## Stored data

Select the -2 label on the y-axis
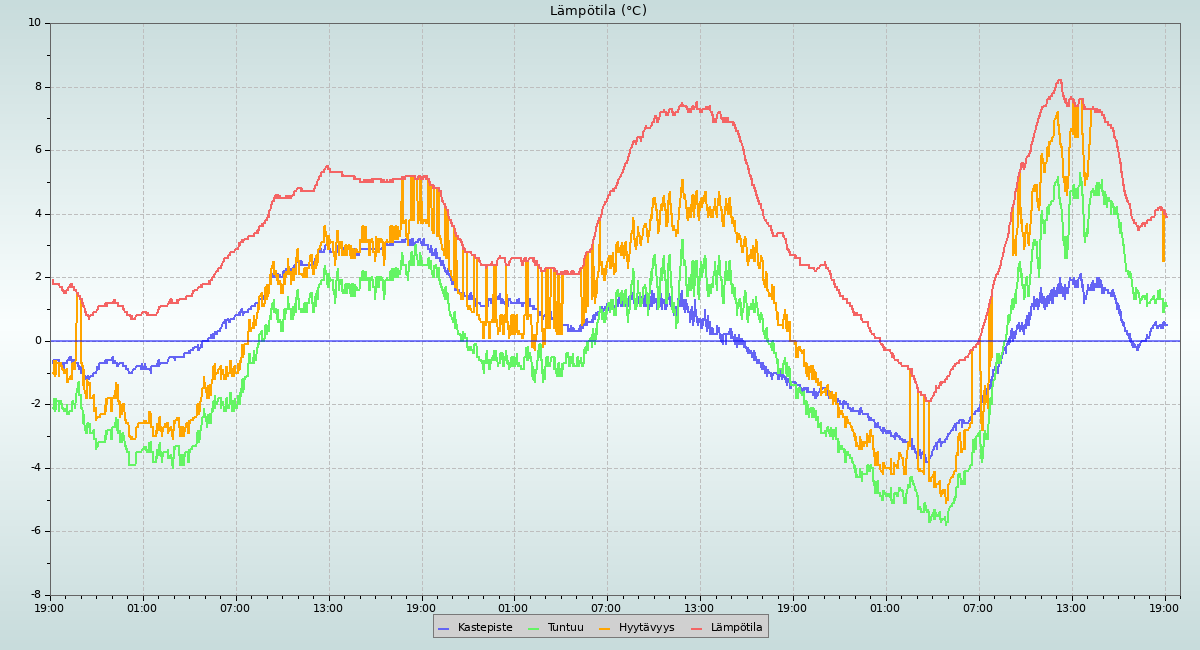 tap(35, 404)
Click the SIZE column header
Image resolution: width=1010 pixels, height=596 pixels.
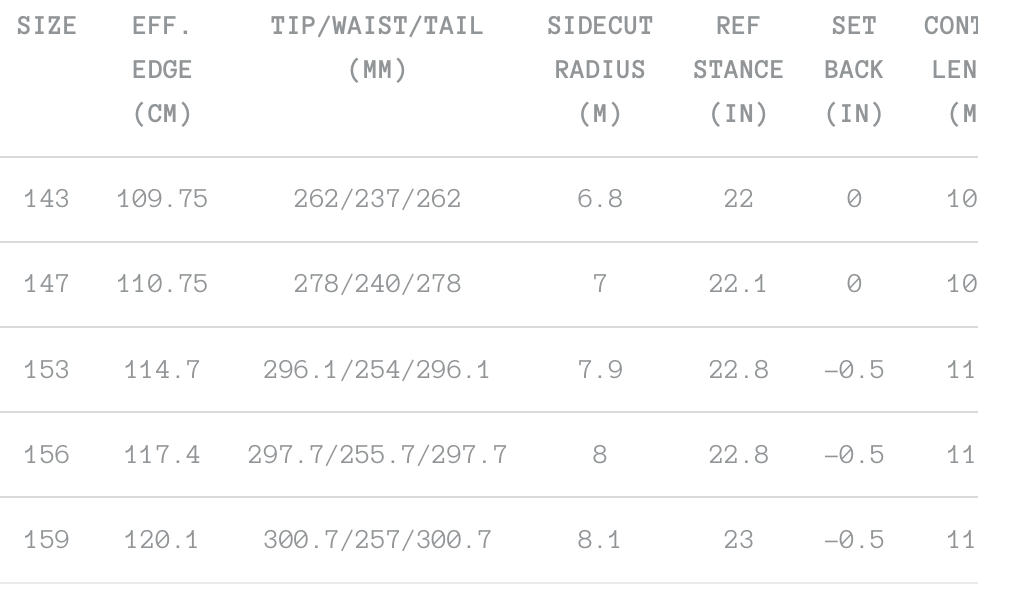pos(46,27)

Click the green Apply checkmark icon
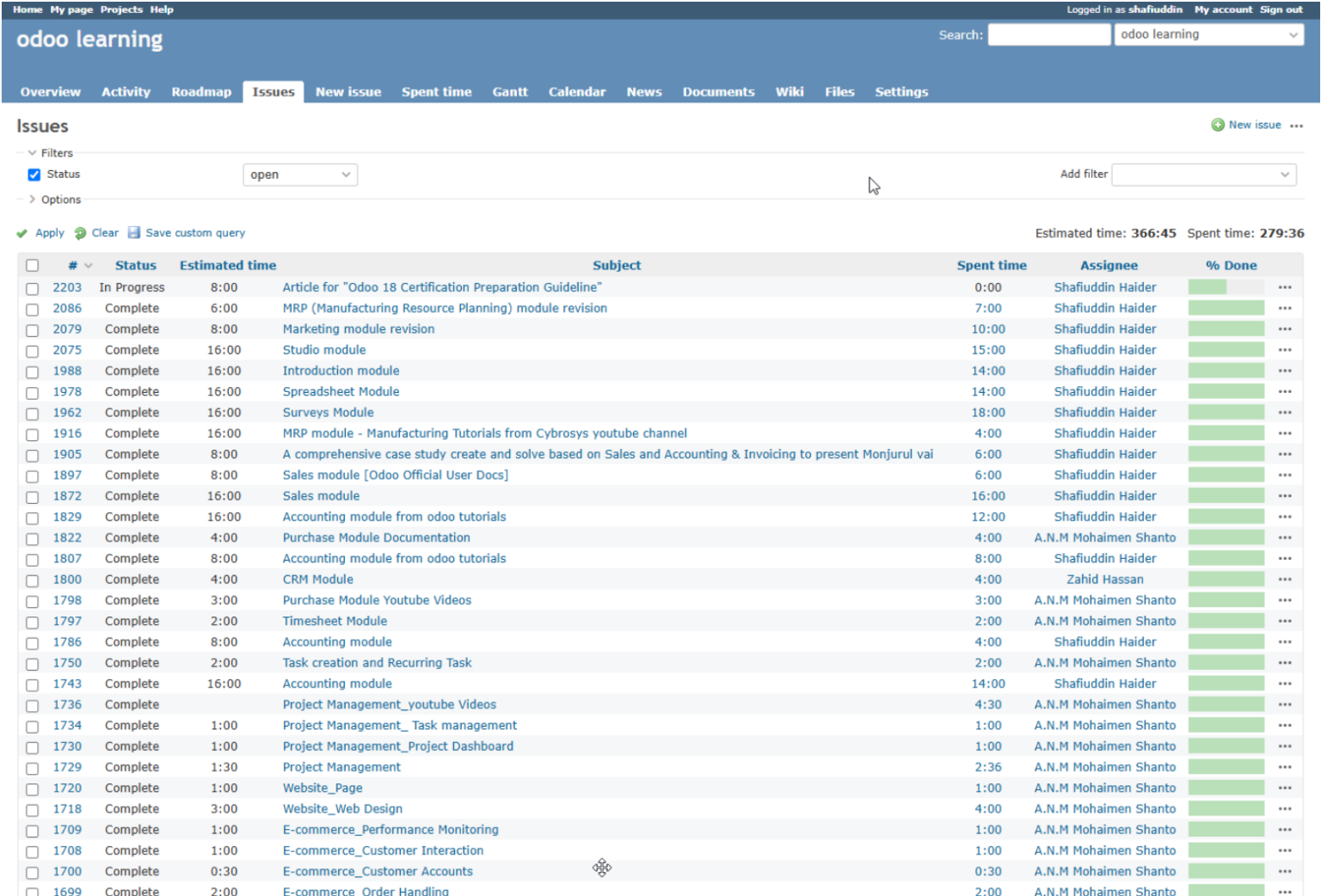click(x=22, y=233)
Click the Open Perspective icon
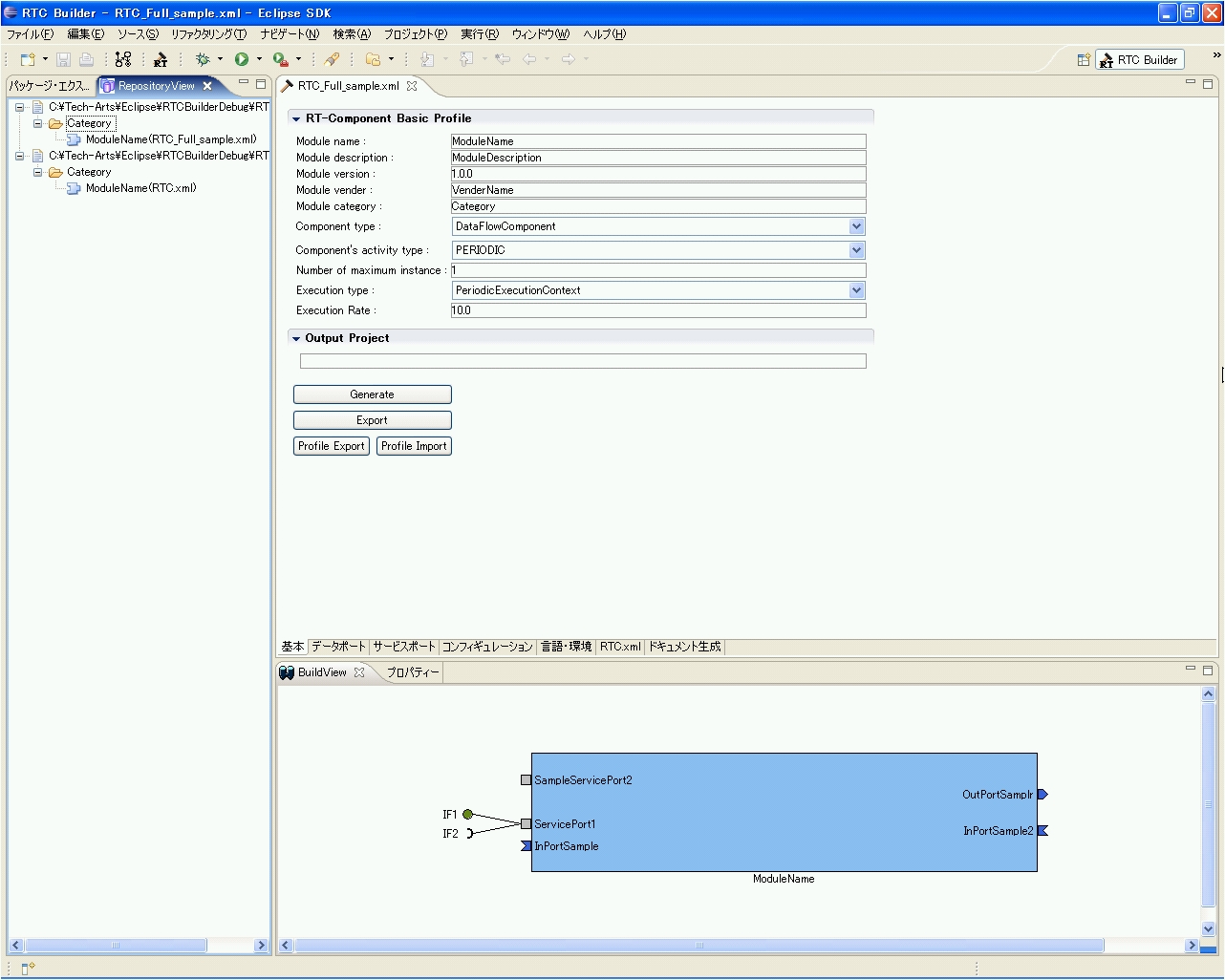Image resolution: width=1225 pixels, height=980 pixels. pos(1084,60)
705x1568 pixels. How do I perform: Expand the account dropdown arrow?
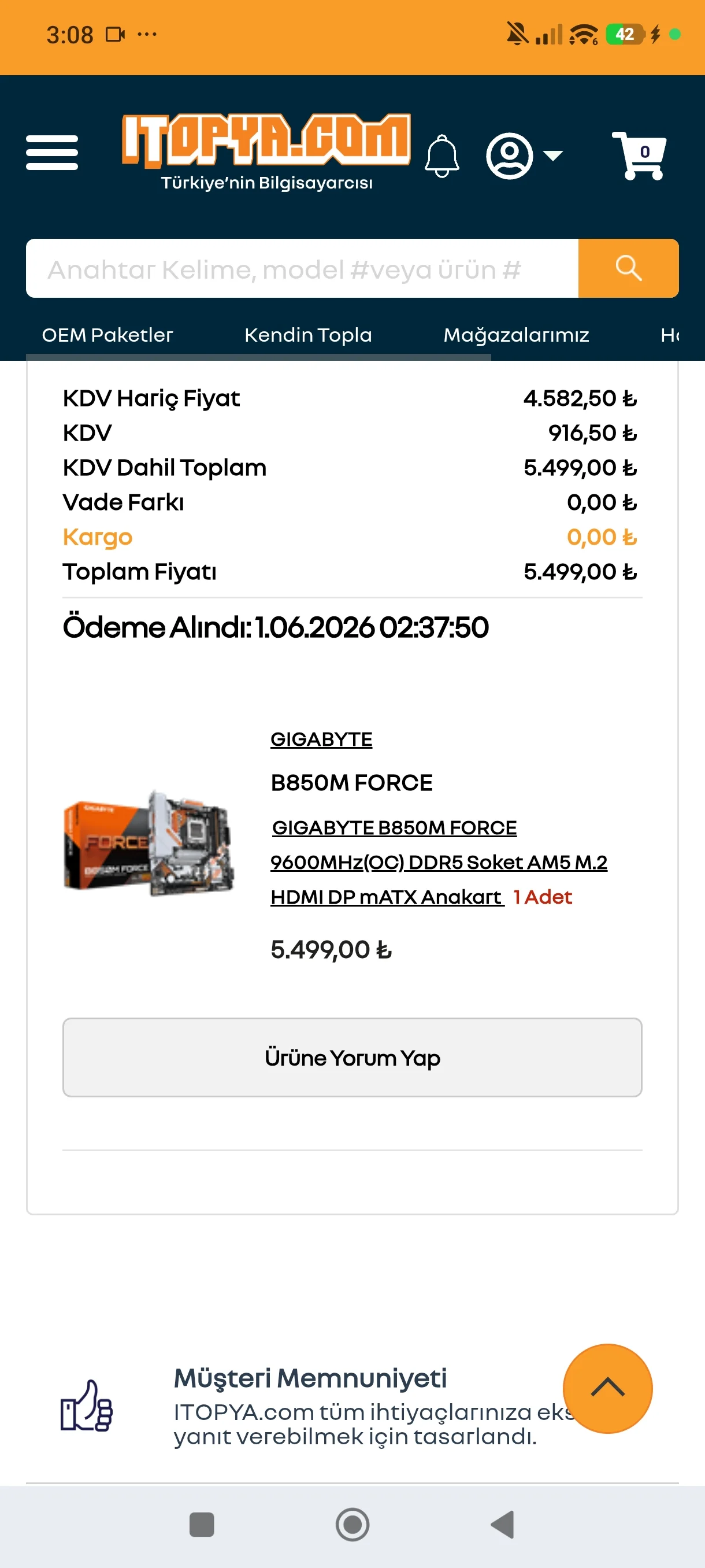552,156
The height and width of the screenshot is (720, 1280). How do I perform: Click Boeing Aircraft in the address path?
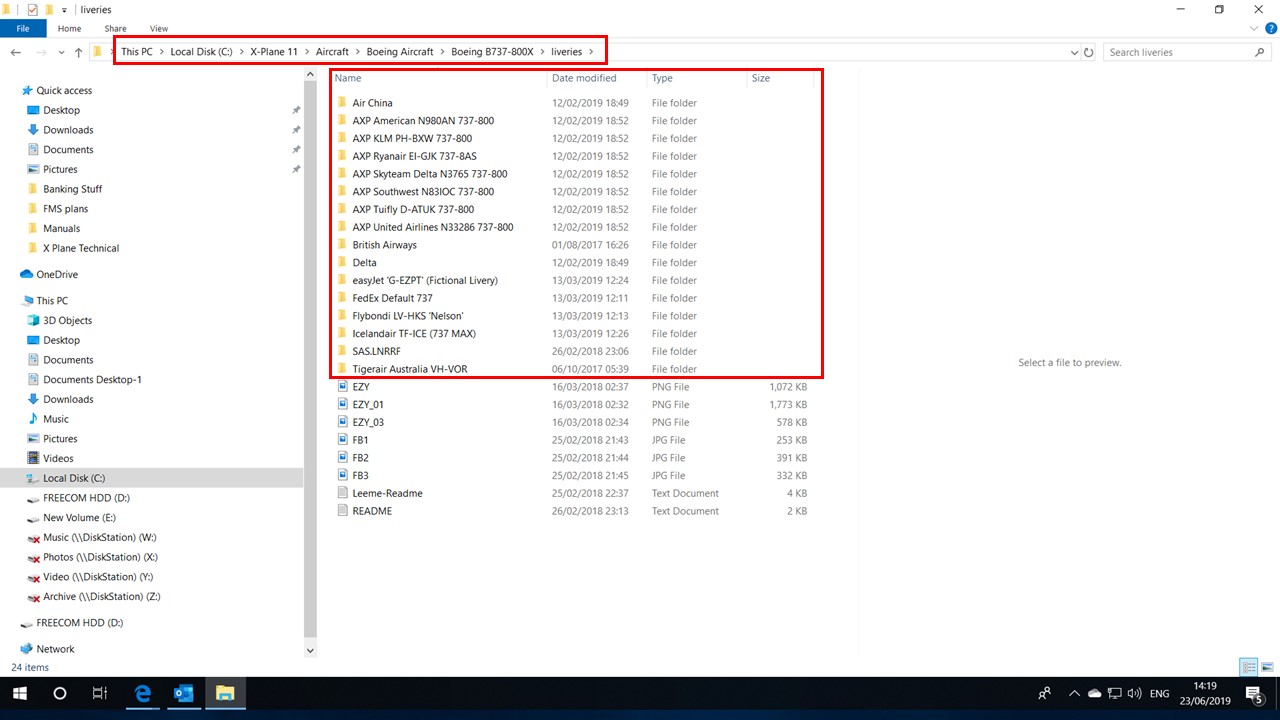click(400, 52)
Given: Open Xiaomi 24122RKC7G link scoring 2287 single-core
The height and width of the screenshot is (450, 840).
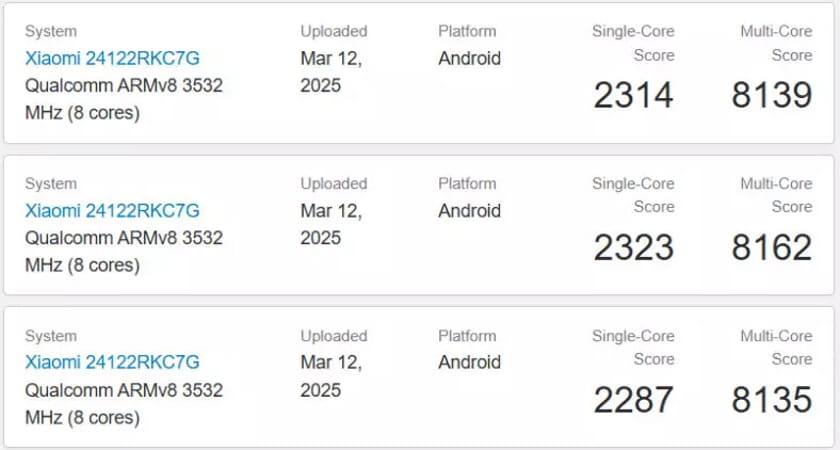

## WHAT YOU WILL DO
Please transcribe, with no additions, the lines starting at the one that contains "705x1568 pixels. How" and running through the last line of the entries, inclusive. Leave the pictures out.

## ANSWER TO THIS TASK
705x1568 pixels. How do I perform: Expand the account dropdown arrow?
552,156
The height and width of the screenshot is (720, 1280). How do I perform: Click Boeing Aircraft in the address path?
click(400, 52)
Given: Open Xiaomi 24122RKC7G link scoring 2287 single-core
The height and width of the screenshot is (450, 840).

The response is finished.